While pupils uprooted from Falcons have been offered a place at another Inspired Education establishment – Wetherby Preparatory School in west London, once attended by Princes William and Harry, is one of them – their parents might well decide to save their money and go state. This causes a problem, though, as the kind of state school they’ll want to send their children to is likely to be heavily oversubscribed. Already 60,000 children miss out on a place at their preferred primary school and in Bath and Wolverhampton there are schools taking only two in every five applicants. 

“The state system is not ready for an influx – already the system forgets children who are academically mainstream and compliant as it struggles to look after those with additional learning, language and behavioural needs,” says Armitage.

The argument, of course, is that with an extra billion to play with, the state sector will be able to hire more teachers and invest in new equipment. Both Renard and Armitage, as teachers in the state system, long to see a more egalitarian education system where the state system offers the same opportunities for drama, sport and pastoral care as private schools. They don’t believe, though, that the money raised from VAT on private fees will make any difference at all. Indeed Geoff Barton, of the Association of School and College Leaders, maintains the Government needs to spend an extra £2 to £3 billion each year on education just to meet rising costs; if 20 per cent of privately educated children move across, it will be even more. 

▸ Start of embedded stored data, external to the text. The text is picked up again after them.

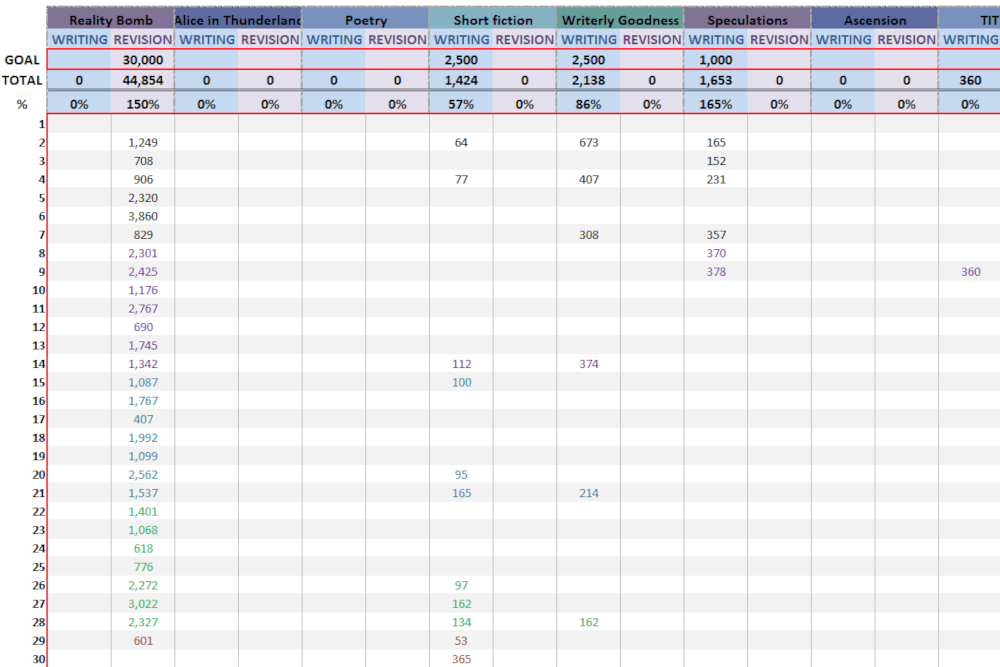The height and width of the screenshot is (667, 1000).
Task: Select the WRITING subheader under Short fiction
Action: pos(461,39)
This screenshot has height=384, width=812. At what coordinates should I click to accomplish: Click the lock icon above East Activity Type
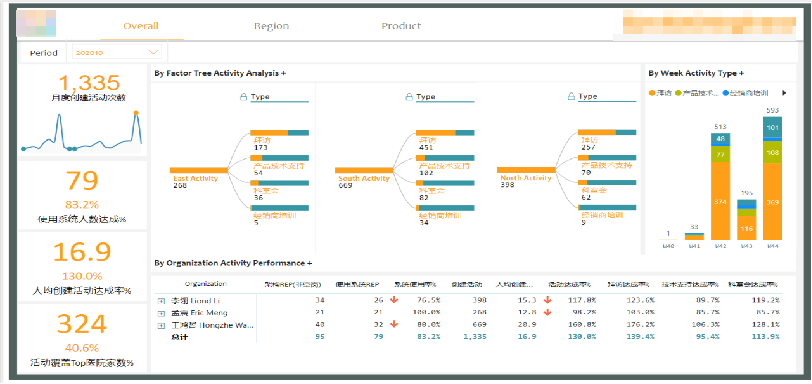(x=243, y=97)
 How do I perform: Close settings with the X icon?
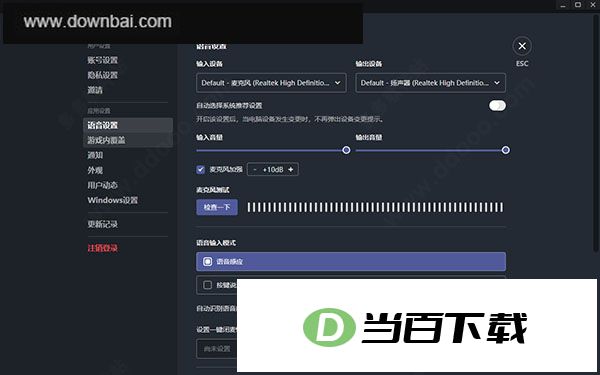[x=522, y=46]
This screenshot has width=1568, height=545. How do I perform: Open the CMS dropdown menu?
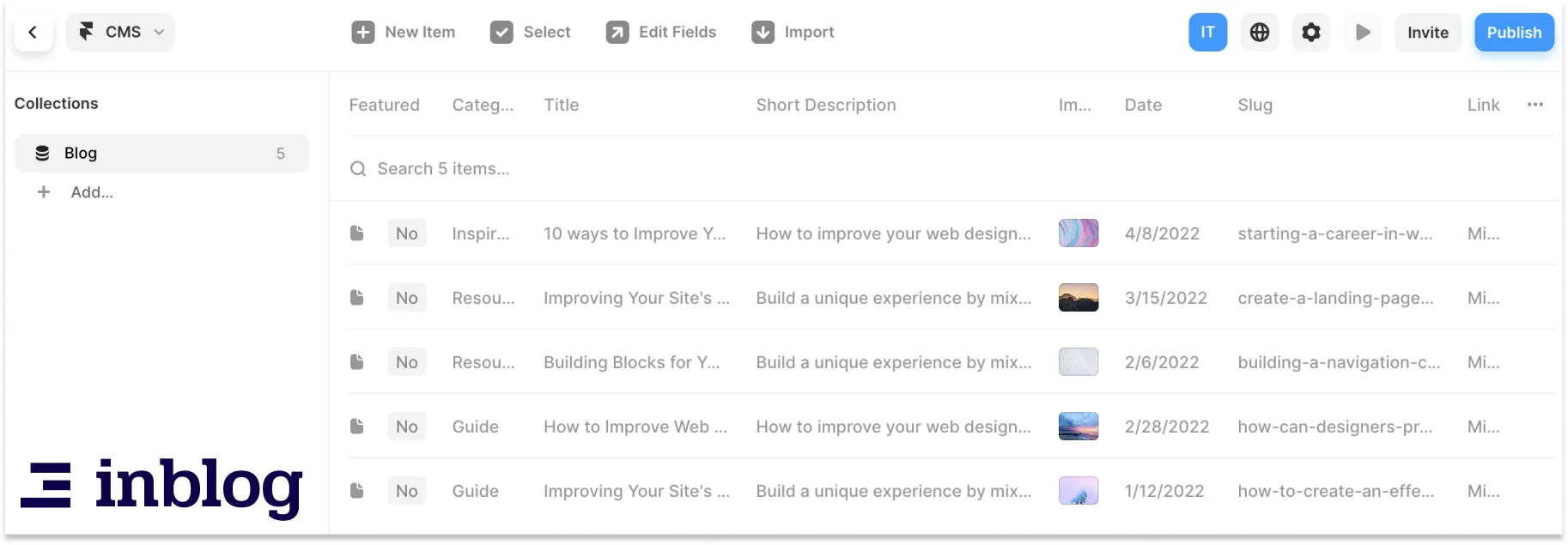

As Shaun Fenton, head of Reigate Grammar, points out, this would mean VAT is levied on just 3 or 4 per cent of the children rather than the 7 per cent labour has calculated. “Everyone knows this isn’t really going to raise any money and it’s not going to solve any education problems,” he told Times Radio. “And we’d be the only country in Europe doing this.”

Rather than benefiting state school children, Renard believes the tax could, in fact, lead to more “honey-pot” postcodes, where the rich compete to own houses in the catchment of an outstanding primary or secondary school, pricing out local families. “In the state sector itself there’s a two-tier system because of how admissions work and catchment areas. People with money are just going to buy the expensive houses near the amazing schools,” he says. “Until all the schools in every area are equal, which is never going to happen, there will be people with money pushing out those without.” 

Already towns such as Hungerford, in Berkshire, and Taunton, in Somerset, which have a selection of reputable state schools that are not oversubscribed are drawing in Londoners, while families are specifically moving to counties such as Dorset, Northumberland and Bedfordshire where it is easiest to get into your first choice of state school. 

Prime Minister Rishi Sunak, whose parents worked hard to send him to Winchester College, believes Labour’s proposal fails to understand the aspiration that drives many middle-class families. 

For Armitage, who is a Labour supporter by birth and was state educated, it underestimates the value of small, independent schools that have been part of the fabric of British education for hundreds of years. “For me, taking a job in an independent school was a moral conundrum but I no longer feel any inverse snobbery,” he says. “All I see is people working hard and choosing to spend their money on a product that is benefiting their children. Labour’s proposal is a catchy headline that might win them some votes, but I’m not sure anyone will really be a winner.”